The problem addressed arises from the widespread infection of EBV worldwide, often leading to serious conditions like infectious mononucleosis (IM), chronic active EBV infection (CAEBV), Hodgkin disease, lymphomas, multiple sclerosis, nasopharyngeal carcinoma, gastric carcinoma, and post-transplant lymphoproliferative disorder (PTLD). Notably, immunocompromised transplant recipients who are EBV-seronegative are at high risk of developing life-threatening PTLD because of impaired T-cell immunity. Current approaches lack effective antibody-based agents for diagnosing and treating EBV infection, highlighting the need for specific antibodies and compositions that specifically recognize EBV to reduce high risks in vulnerable patient groups.
The invention focuses on monoclonal antibodies (mAbs) to EBV gp350 protein, which initiates infection by binding to B cell receptor CR2. These mAbs were isolated from macaques immunized with a gp350 nanoparticle vaccine and characterized to be EBV-specific with up to 100-fold greater neutralizing activity compared to existing antibodies like 72A1. They recognize both cell-associated and secreted native gp350, making them valuable for immunoassay development and immunodiagnostic reagents, as well as for treatment or prevention of EBV-associated diseases.
Claims Coverage
The claims include one independent claim focusing on a modified EBV gp350 protein probe, covering multiple inventive features related to specific amino acid substitutions that reduce CR2 binding while maintaining binding to anti-gp350 antibodies and B-cells.
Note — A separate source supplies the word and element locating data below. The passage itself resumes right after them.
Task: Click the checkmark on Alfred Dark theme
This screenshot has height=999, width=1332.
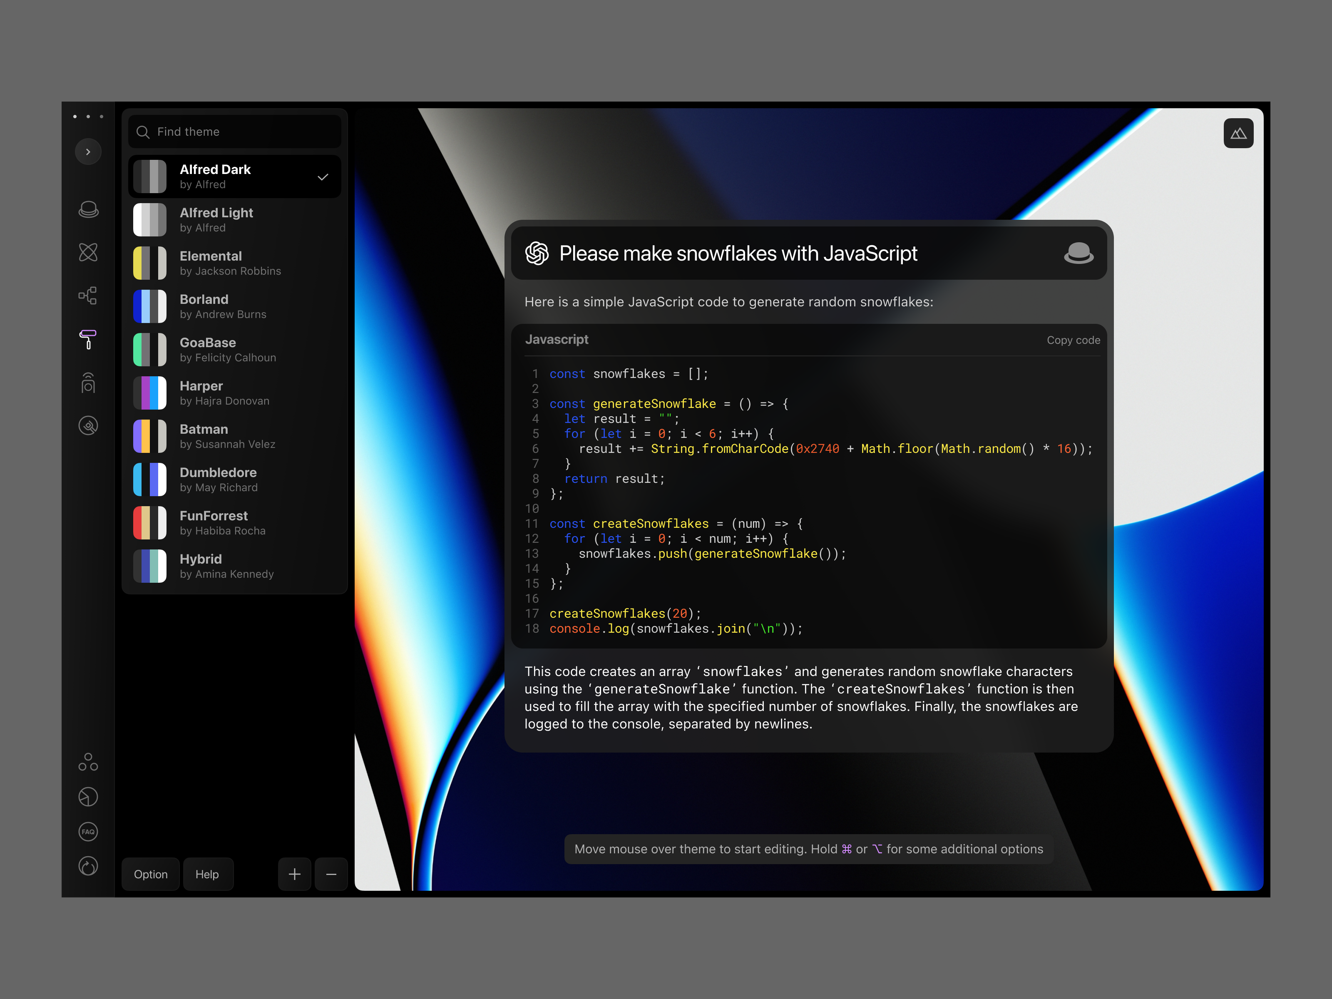Action: pos(323,177)
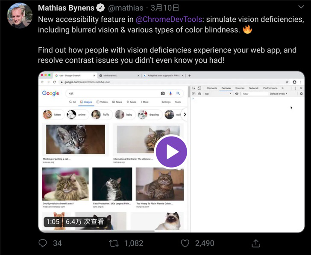Image resolution: width=311 pixels, height=255 pixels.
Task: Select the Images tab in Google search
Action: coord(86,102)
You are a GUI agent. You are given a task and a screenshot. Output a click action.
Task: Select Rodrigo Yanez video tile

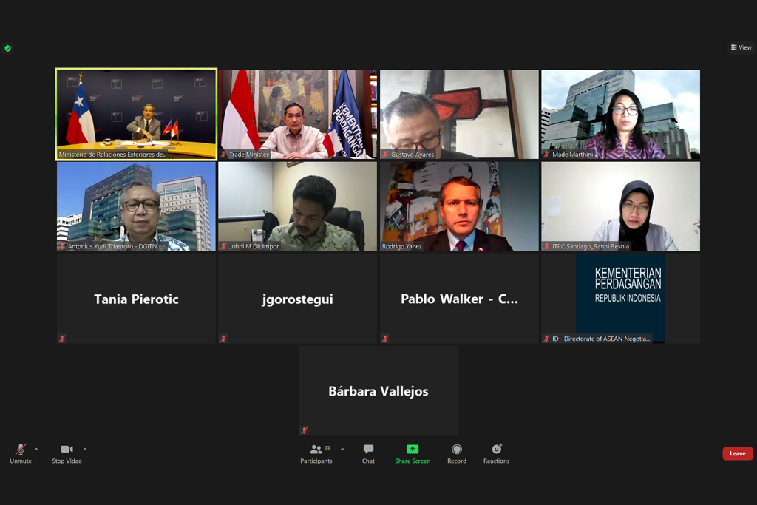(459, 206)
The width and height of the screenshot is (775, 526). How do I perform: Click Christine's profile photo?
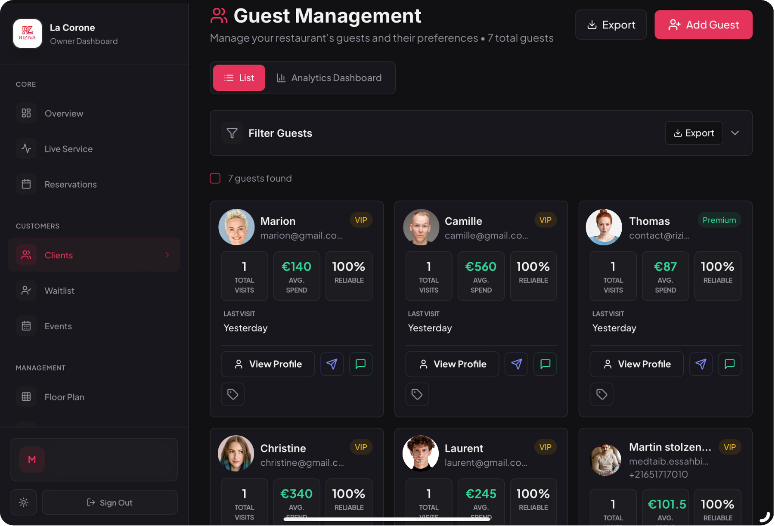[x=236, y=453]
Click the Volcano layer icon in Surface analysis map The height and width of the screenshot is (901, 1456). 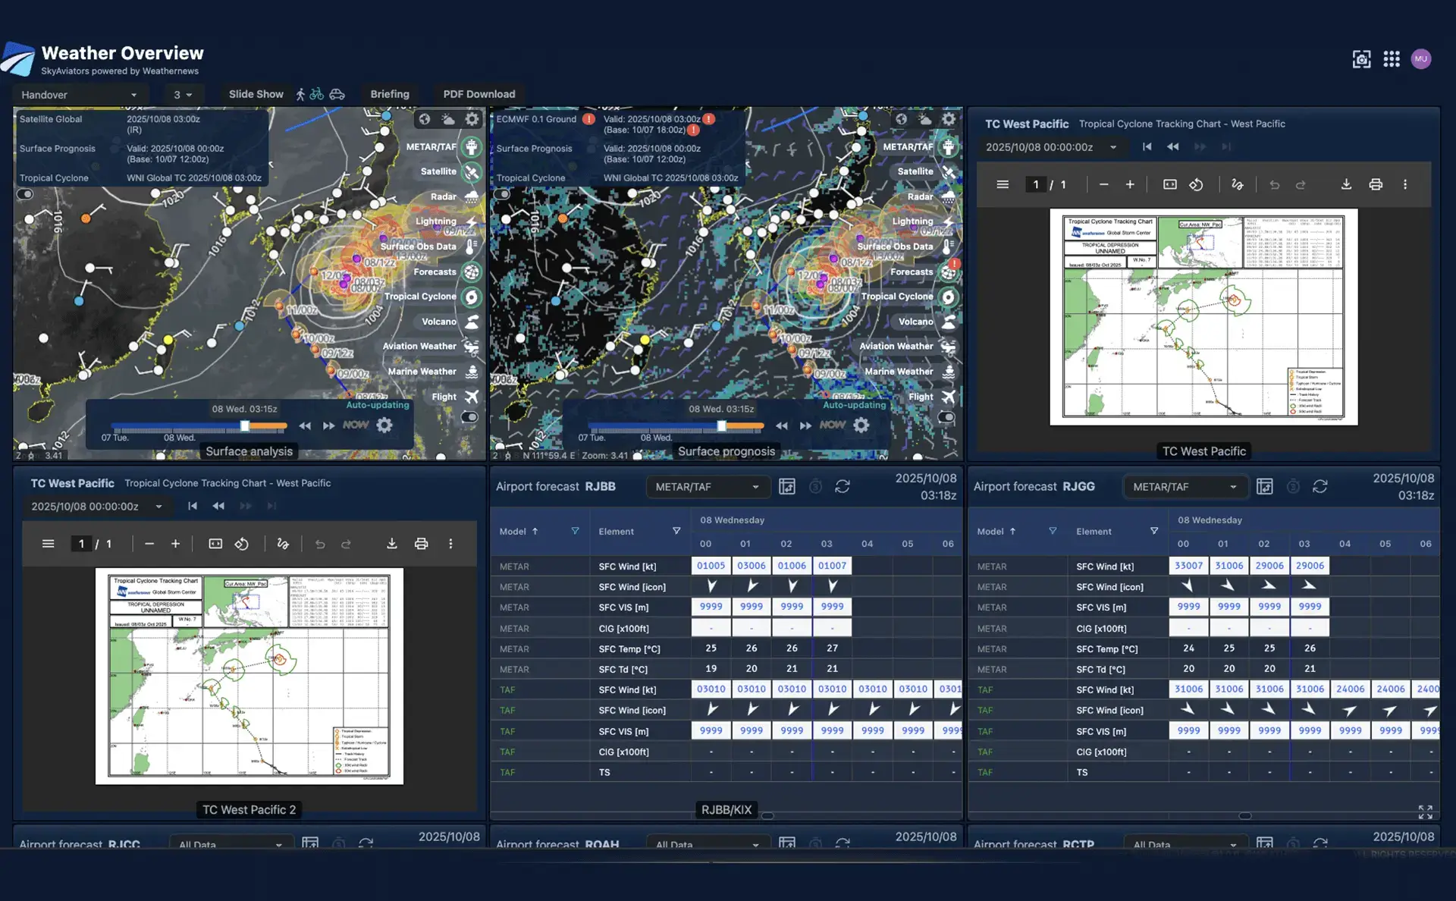472,322
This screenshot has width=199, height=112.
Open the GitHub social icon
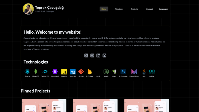[104, 55]
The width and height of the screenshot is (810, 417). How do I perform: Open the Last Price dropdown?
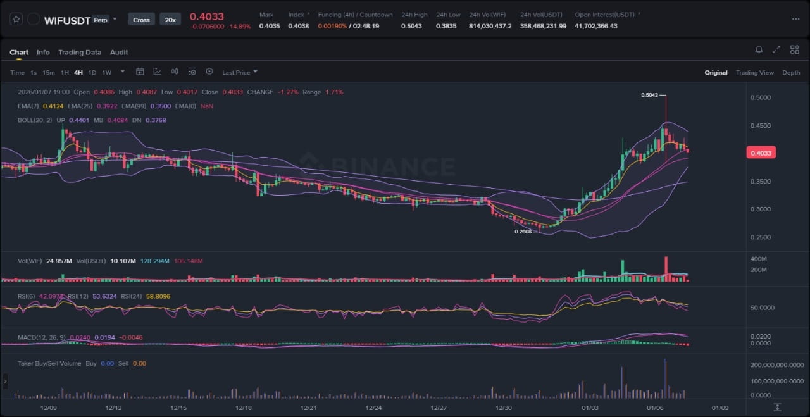(x=239, y=73)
Modified EBV gp350 protein with reduced CR2 binding
A protein comprising a polypeptide sequence at least 85% identical to the CR2-binding region of EBV gp350, specifically residues 2-425 of SEQ ID NO:124, wherein an amino acid residue corresponding to D296 is substituted with arginine, resulting in reduced binding to CR2 but retaining the ability to bind anti-gp350 antibodies or B-cells expressing anti-gp350 BCR.
Additional amino acid substitutions on the gp350 CR2-binding region
Substitutions at positions corresponding to Q122, P158, I160, K161, W162, D163, N164 in the gp350 CR2-binding region, with specific residues given (such as substitutions to arginine, alanine, asparagine, or other amino acids) to create variants that lack CR2 binding but maintain binding to anti-gp350 antibodies or B-cells.
Insertion of amino acid residues in the CR2-binding region
Insertion of amino acid residues such as serine, threonine, cysteine, proline, asparagine, or glutamine between residues corresponding to N164 and C165 of SEQ ID NO:124 to reduce or eliminate CR2 binding while preserving antibody or B-cell receptor recognition.
Proteins comprising specific amino acid sequences
Proteins comprising amino acid sequences selected from specified SEQ ID NOs (e.g., SEQ ID NO:131, 135, 137, 139, 141, 149, 153, 155, 157, 159) representing CR2-binding region variants with reduced CR2 affinity but preserved antibody/B-cell binding.
Nucleic acids encoding the modified proteins
Nucleic acid molecules encoding the modified EBV gp350 protein variants with reduced CR2 binding as described in the claims, enabling recombinant production of the probes.
Methods of identifying anti-gp350 antibodies or anti-gp350 B-cells
Using the disclosed modified EBV gp350 protein probes to contact solutions comprising antibodies or B-cells and isolating those that specifically bind to the probes, thereby identifying anti-gp350 antibodies or B-cells.
The claims cover proteins comprising specific substitutions in the EBV gp350 CR2-binding region to eliminate or reduce CR2 binding while maintaining binding to anti-gp350 antibodies and B-cells, nucleic acids encoding these proteins, and methods for identifying corresponding antibodies or B-cells using these proteins as probes.
Stated Advantages
Monoclonal antibodies described have up to 100-fold greater EBV neutralizing activity than the most potent previously reported antibody (72A1).
These antibodies can recognize both cell-associated and secreted forms of native gp350, making them useful for both immunoassay development and clinical diagnostic confirmation of EBV infection.
The antibodies have potential for therapeutic use in treatment or prevention of EBV-associated diseases and disorders.
Documented Applications
Use as therapeutic agents for prophylaxis to prevent EBV infection in EBV-naïve transplantation recipients to reduce risk of lymphoproliferative disease.
Treatment of infectious mononucleosis or prevention of viral reactivation in persistently EBV infected individuals.
Use in diagnostic assays for detection and staging of EBV infection.
Use in purification or immunoprecipitation of EBV gp350 protein for research or clinical applications.
Use as immunodiagnostic reagents and in point-of-care lateral flow assay devices for detection and diagnosis of EBV infection.
Identification and isolation of anti-gp350 antibodies or anti-gp350 B-cells using modified gp350 protein probes.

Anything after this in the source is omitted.